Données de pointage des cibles
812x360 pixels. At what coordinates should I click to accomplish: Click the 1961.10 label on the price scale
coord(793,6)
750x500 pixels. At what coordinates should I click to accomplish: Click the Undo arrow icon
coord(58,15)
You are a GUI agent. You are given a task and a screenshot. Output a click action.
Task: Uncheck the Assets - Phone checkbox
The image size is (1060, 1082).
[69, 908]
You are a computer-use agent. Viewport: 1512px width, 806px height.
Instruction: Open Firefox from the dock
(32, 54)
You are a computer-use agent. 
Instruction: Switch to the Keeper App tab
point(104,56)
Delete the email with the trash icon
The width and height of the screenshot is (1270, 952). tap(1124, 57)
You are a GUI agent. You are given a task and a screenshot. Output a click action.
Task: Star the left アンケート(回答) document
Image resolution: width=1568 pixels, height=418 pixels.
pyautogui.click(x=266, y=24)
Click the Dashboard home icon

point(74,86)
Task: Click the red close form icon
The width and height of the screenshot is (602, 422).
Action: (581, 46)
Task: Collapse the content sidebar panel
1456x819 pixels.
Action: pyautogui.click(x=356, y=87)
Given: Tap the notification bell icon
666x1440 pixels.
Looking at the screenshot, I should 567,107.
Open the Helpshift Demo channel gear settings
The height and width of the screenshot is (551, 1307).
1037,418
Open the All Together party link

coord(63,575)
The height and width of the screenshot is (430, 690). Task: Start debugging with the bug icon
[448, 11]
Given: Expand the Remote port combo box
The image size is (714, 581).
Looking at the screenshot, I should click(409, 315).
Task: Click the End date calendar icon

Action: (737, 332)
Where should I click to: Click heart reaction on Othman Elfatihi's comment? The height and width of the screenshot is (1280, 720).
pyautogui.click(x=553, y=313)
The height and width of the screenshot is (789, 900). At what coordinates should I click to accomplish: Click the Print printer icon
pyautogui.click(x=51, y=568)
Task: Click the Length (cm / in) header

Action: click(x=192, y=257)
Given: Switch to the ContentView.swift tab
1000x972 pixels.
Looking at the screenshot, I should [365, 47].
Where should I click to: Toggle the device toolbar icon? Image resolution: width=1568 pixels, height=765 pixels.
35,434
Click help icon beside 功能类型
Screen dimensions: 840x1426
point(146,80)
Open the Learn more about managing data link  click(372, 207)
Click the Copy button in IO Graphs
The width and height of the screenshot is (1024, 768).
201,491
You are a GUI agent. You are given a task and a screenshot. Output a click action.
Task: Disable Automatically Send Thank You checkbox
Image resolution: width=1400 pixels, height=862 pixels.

» CONSIGNE ÉCRITE: Renvoie le listing ci-dessus tel quel, du début à la fin, sans rien y changer.

» SORTIE ATTENDUE:
812x360 pixels. At what coordinates should I click to accomplish: Click the 1961.10 label on the price scale
coord(793,6)
750x500 pixels. At what coordinates should I click to accomplish: Click the Undo arrow icon
coord(58,15)
You are a GUI agent. You are given a task and a screenshot. Output a click action.
Task: Uncheck the Assets - Phone checkbox
The image size is (1060, 1082).
[69, 908]
You are a computer-use agent. Viewport: 1512px width, 806px height.
Instruction: Open Firefox from the dock
(32, 54)
You are a computer-use agent. 
Instruction: Switch to the Keeper App tab
point(104,56)
Delete the email with the trash icon
The width and height of the screenshot is (1270, 952). tap(1124, 57)
You are a GUI agent. You are given a task and a screenshot. Output a click action.
Task: Star the left アンケート(回答) document
Image resolution: width=1568 pixels, height=418 pixels.
pyautogui.click(x=266, y=24)
Click the Dashboard home icon

point(74,86)
Task: Click the red close form icon
The width and height of the screenshot is (602, 422).
Action: (581, 46)
Task: Collapse the content sidebar panel
1456x819 pixels.
Action: pyautogui.click(x=356, y=87)
Given: Tap the notification bell icon
666x1440 pixels.
Looking at the screenshot, I should 567,107.
Open the Helpshift Demo channel gear settings
The height and width of the screenshot is (551, 1307).
1037,418
Open the All Together party link

coord(63,575)
The height and width of the screenshot is (430, 690). Task: Start debugging with the bug icon
[448, 11]
Given: Expand the Remote port combo box
The image size is (714, 581).
Looking at the screenshot, I should click(409, 315).
Task: Click the End date calendar icon

Action: (737, 332)
Where should I click to: Click heart reaction on Othman Elfatihi's comment? The height and width of the screenshot is (1280, 720).
pyautogui.click(x=553, y=313)
The height and width of the screenshot is (789, 900). At what coordinates should I click to accomplish: Click the Print printer icon
pyautogui.click(x=51, y=568)
Task: Click the Length (cm / in) header

Action: click(x=192, y=257)
Given: Switch to the ContentView.swift tab
1000x972 pixels.
Looking at the screenshot, I should [365, 47].
Where should I click to: Toggle the device toolbar icon? Image resolution: width=1568 pixels, height=765 pixels.
35,434
Click help icon beside 功能类型
Screen dimensions: 840x1426
point(146,80)
Open the Learn more about managing data link  click(372, 207)
Click the Copy button in IO Graphs
The width and height of the screenshot is (1024, 768).
201,491
You are a GUI agent. You are given a task and a screenshot. Output a click action.
Task: Disable Automatically Send Thank You checkbox
Image resolution: width=1400 pixels, height=862 pixels.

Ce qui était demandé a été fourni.